This Is Why We Wear White On Our Wedding Day

White wedding dresses? Not so traditional after all. [Photo: Rex]

Think bride, and whether it’s a slinky 1920′s style column gown or a lace affair with a 10-foot train, you’ll probably picture a white dress. Because the hue is a wedding tradition as old as time, right?

No, actually.

Finding the perfect white, or at a push: ivory or cream dress is top of most bride’s to-do lists, even if it’s not usually their colour and they’re prone to spilling their champagne.

But it’s actually a relatively recent phenomenon to see white as the go-to colour for your bridal gown. Until around 170 years ago, red was the most popular colour for wedding dresses.

In fact, Mary Queen of Scots caused uproar when she wore white on her wedding day and was branded inappropriate.

It wasn’t until Queen Elizabeth wore white on her wedding day that it became popular.

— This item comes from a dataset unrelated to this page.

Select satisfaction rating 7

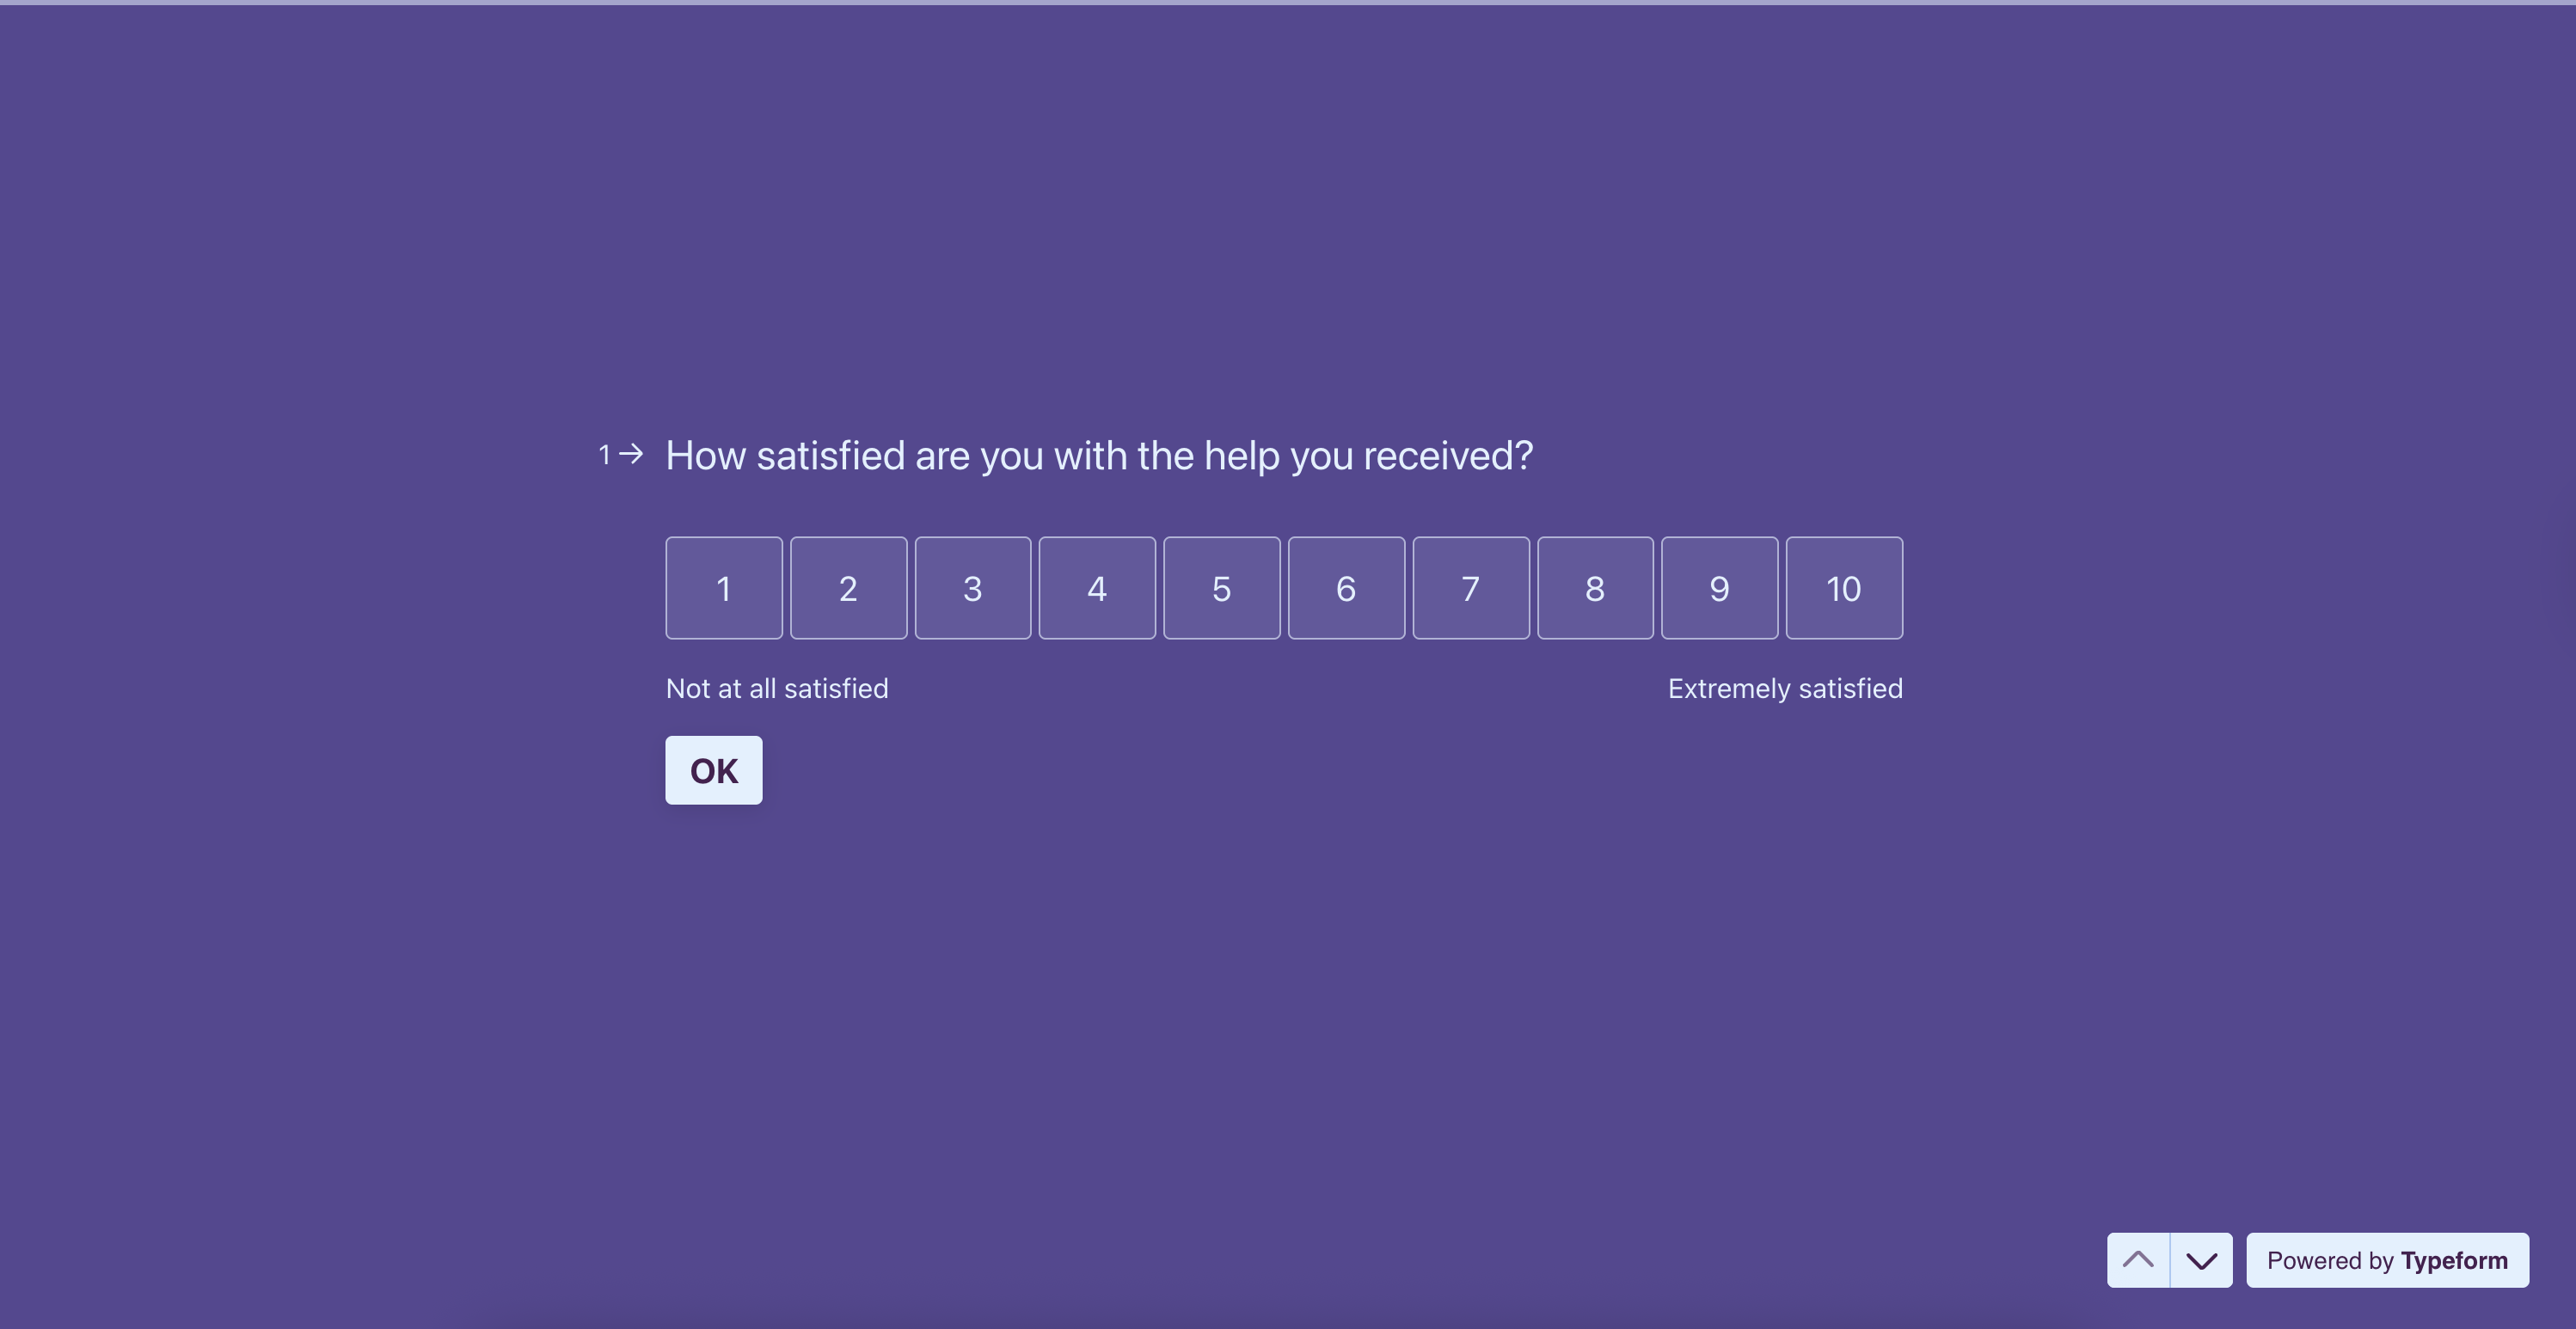click(1470, 588)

In 1840 she wore a white dress, orange flower crown and veil and inspired a legion of brides to follow suit.

A lot like how the Duchess of Cambridge did wonders for the lace wedding dress, then?

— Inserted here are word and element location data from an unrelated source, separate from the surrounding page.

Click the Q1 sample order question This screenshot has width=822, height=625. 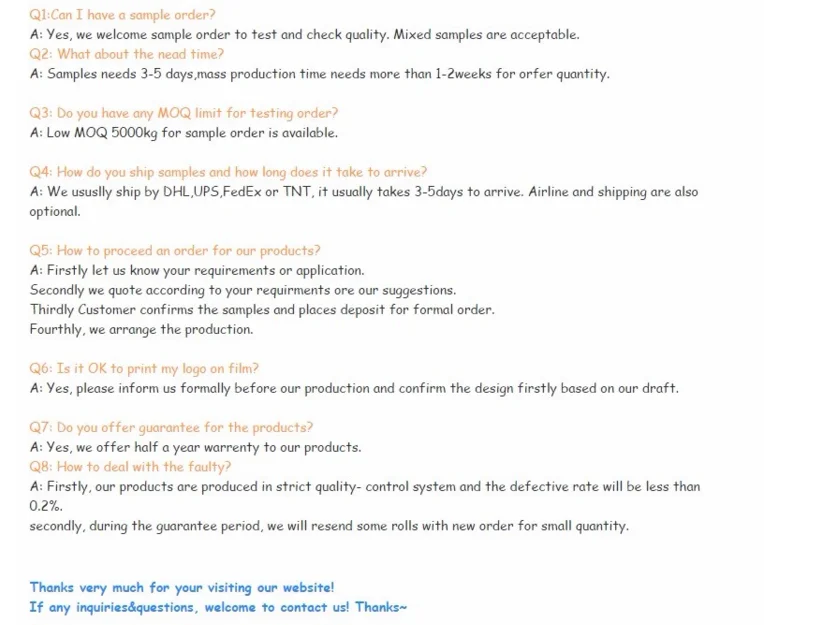pos(122,15)
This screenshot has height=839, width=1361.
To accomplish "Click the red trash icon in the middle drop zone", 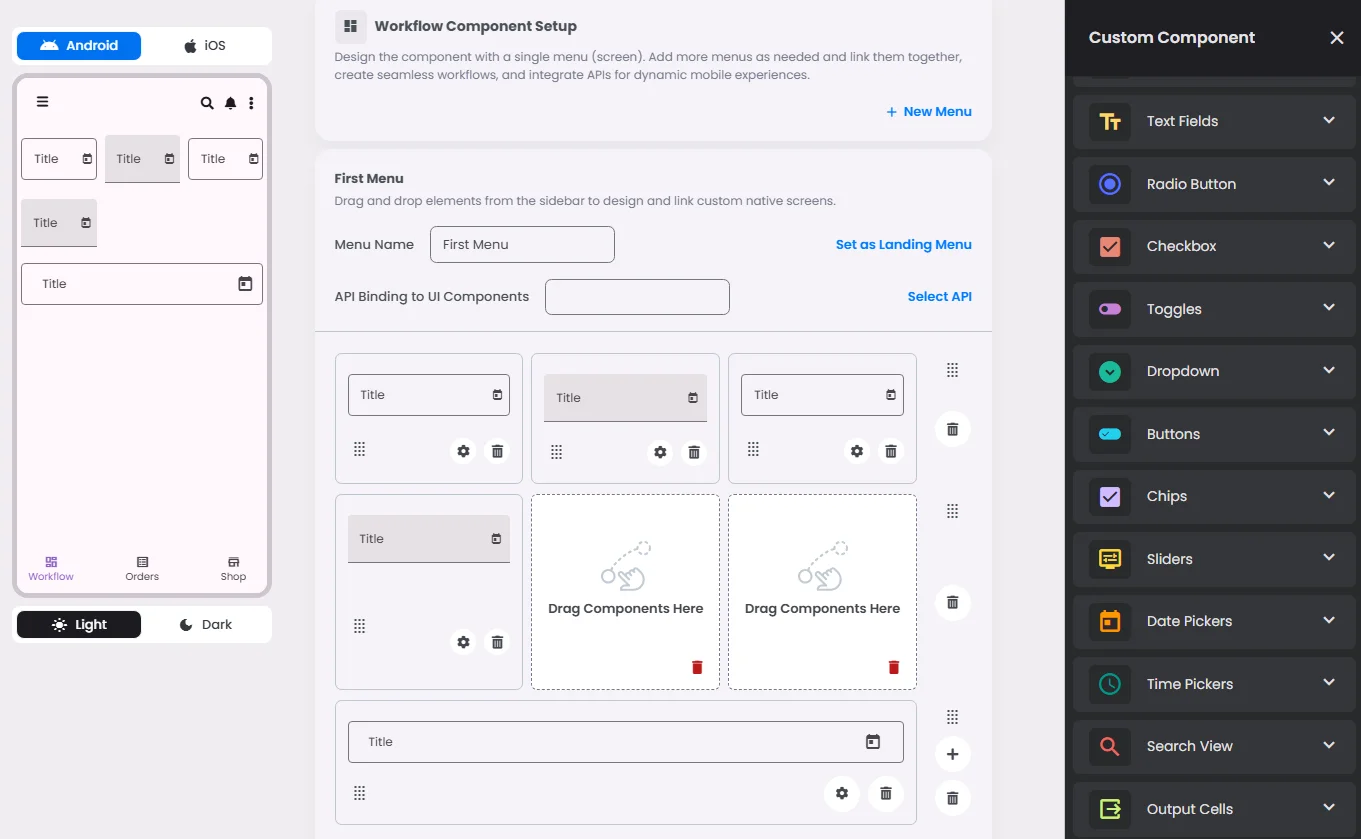I will click(697, 667).
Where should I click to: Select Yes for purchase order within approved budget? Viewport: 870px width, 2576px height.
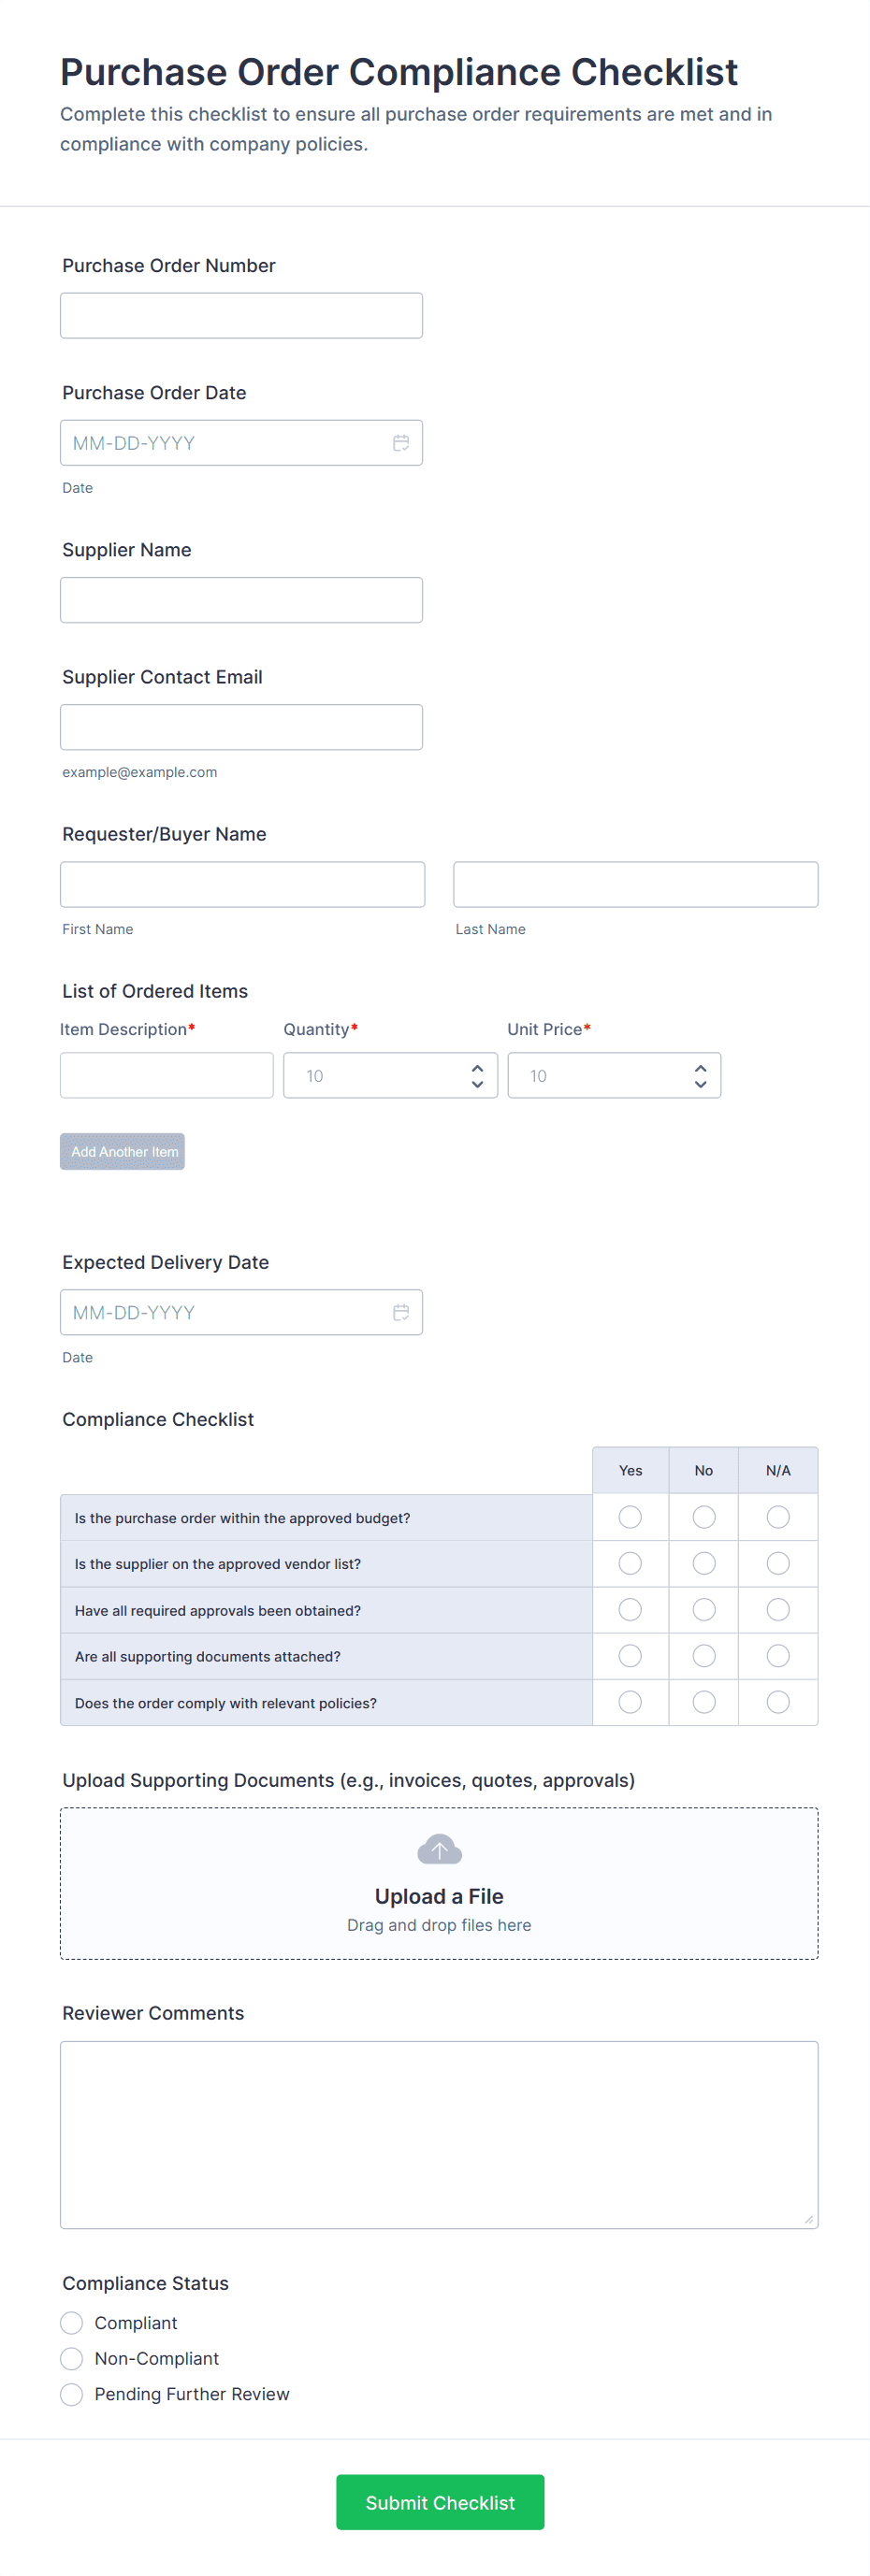tap(630, 1517)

A few years after Elizabeth kick-started the trend we were all duped into thinking white was the norm, with Godey’s Lady Book claiming that “custom has decided, from the earliest ages, that white is the most fitting hue, whatever may be the material.”

“It is an emblem of the purity and innocence of girlhood, and the unsullied heart she now yields to the chosen one,” it proclaimed - and word spread.

In short: the white wedding dress is simply a trend that’s stuck. So feel free to wear whatever colour you want brides to be. You could even be traditional and go for red.